Join us on the first of October in Manchester as we march on the Conservative Party Conference to demand that Brexit is stopped!
Marching there on the first day of the Conference offers the opportunity for our voices to be actually heard by the party members as they arrive at the Convention Centre.
Conference is where the party decides its policies, and politicians make new alliances. Manchester is where the party will have to face up the reality of Brexit. Manchester is where the power of the Brexit Bulldogs must stop. Manchester is where Brexit must be stopped.

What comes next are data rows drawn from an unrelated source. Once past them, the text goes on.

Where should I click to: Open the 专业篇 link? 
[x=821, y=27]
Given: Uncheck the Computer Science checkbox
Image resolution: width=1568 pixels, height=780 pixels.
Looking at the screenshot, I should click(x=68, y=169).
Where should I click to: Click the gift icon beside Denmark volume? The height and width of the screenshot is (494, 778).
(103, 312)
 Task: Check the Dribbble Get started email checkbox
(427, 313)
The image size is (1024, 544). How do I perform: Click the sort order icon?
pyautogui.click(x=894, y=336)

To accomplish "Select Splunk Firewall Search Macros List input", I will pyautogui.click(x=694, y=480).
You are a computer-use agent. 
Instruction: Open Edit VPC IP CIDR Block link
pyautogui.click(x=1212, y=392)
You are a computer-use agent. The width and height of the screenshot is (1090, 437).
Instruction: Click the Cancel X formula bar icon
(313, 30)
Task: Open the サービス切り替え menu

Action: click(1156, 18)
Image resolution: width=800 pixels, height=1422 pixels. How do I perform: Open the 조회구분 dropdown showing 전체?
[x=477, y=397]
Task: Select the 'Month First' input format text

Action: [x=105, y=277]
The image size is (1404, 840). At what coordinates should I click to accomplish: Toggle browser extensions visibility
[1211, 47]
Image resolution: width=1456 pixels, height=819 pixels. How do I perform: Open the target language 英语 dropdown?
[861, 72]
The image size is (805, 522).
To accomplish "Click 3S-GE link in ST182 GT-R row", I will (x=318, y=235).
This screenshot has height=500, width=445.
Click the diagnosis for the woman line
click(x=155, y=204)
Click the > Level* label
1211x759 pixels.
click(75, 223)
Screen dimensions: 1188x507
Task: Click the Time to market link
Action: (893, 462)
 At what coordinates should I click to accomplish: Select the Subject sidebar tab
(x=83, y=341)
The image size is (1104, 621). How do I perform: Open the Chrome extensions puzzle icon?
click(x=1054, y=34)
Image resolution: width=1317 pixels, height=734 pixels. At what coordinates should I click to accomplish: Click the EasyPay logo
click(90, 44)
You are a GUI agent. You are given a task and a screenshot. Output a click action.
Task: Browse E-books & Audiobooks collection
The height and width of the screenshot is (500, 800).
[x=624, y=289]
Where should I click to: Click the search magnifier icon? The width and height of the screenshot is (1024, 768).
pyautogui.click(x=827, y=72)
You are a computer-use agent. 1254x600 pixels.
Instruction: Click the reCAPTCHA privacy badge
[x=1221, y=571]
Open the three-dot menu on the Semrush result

As Guy Verhofstadt said, “Brexit is all about a cat fight in the Tory party that got out of hand“, it is time that we, the people, tell the Tories to end this madness and put the interests of the country first.
The superintendent of Greater Manchester Police has ordered the relocation of the National Stop Brexit rally and march being held to coincide with the Conservative Party Conference on Sunday, October 1st.
After consultation with an independent security expert, Greater Manchester Police have now sited the rally at All Saints Park and decided the march will terminate at the junction of Portland Street and Princess Street. The march has also been instructed to depart half an hour earlier at 1.30 p.m.
We apologise for any inconvenience this may cause, but these are circumstances beyond our control.
Following further consultation with Greater Manchester police, the organisers of the Stop Brexit March are pleased to announce that the location of the assembly point for the march has now been confirmed as Whitworth Park.
Peter French, a spokesman for the Stop Brexit March, walked the route on Tuesday and is delighted with the new arrangements.
“Whilst this shortens the overall route by just under half a mile, it won’t have any effect on the impact of the march. On the contrary, we have had a lot of inquiries from families with young children wanting to take part, so this makes everything a little bit easier and safer for everyone.”
One day in June 2016, 17.2 million people indicated in an Advisory Referendum that they wished to Leave the EU. Parliament had not set a threshold for the referendum result, as would normally be expected for such a major, unprecedented constitutional change. The Conservative government chose to interpret the Advisory Referendum as a mandate to implement Brexit, interpreting it as ‘the will of the people’. This despite the widespread acknowledgment that the campaign leading up to the Advisory Referendum was misleading to voters on both sides.